_Exercise aim_.
Of all the lines in the entries below, give again exactly those starting at the line containing "The width and height of the screenshot is (1568, 507)." and ending at the line containing "Click the red flag icon", both ends included, and no others.

_Provided data_.
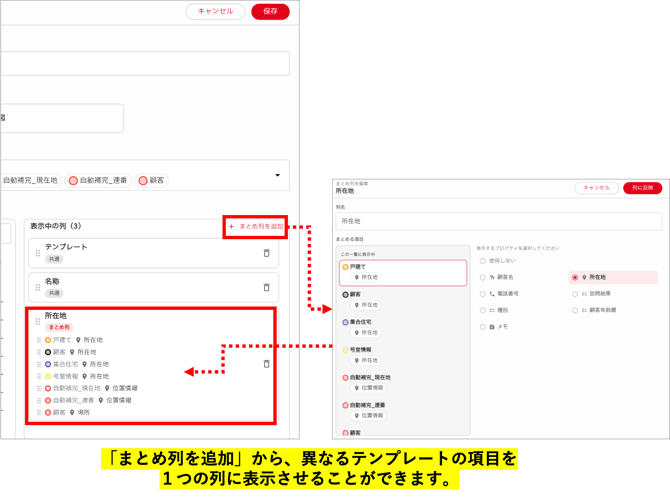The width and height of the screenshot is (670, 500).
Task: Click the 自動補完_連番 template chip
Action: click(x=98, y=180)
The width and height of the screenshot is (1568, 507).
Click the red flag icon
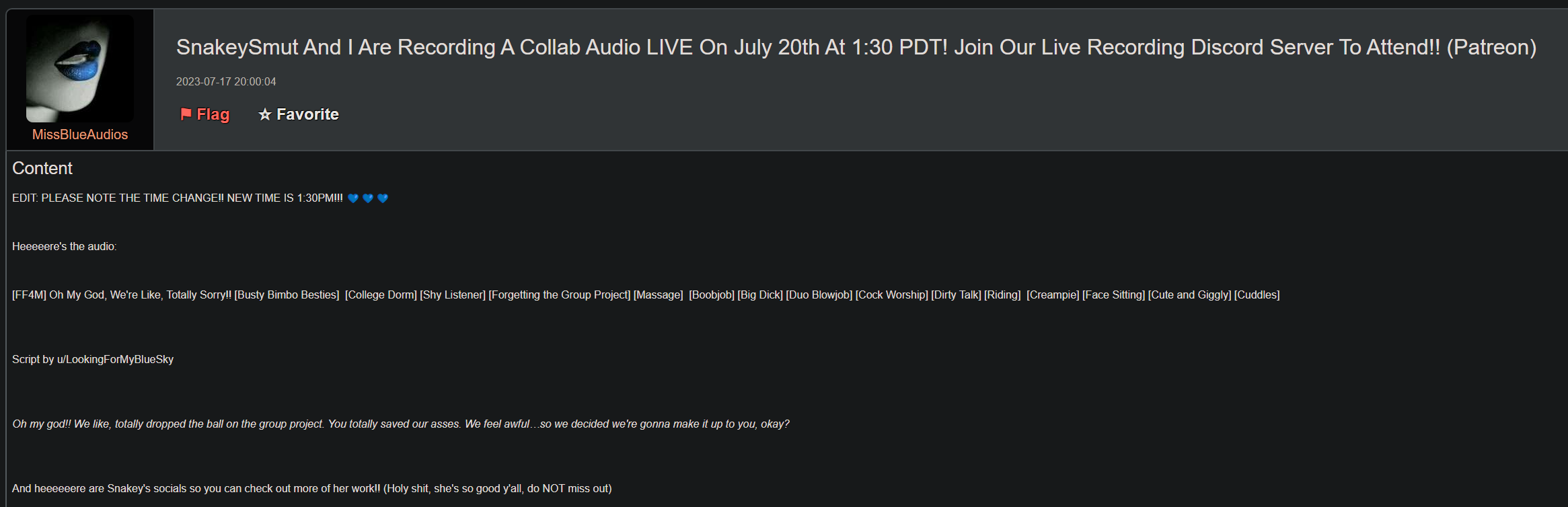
--
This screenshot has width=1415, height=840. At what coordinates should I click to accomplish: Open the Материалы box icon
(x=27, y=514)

_Result of this task_.
The width and height of the screenshot is (1568, 507).
Click the red flag icon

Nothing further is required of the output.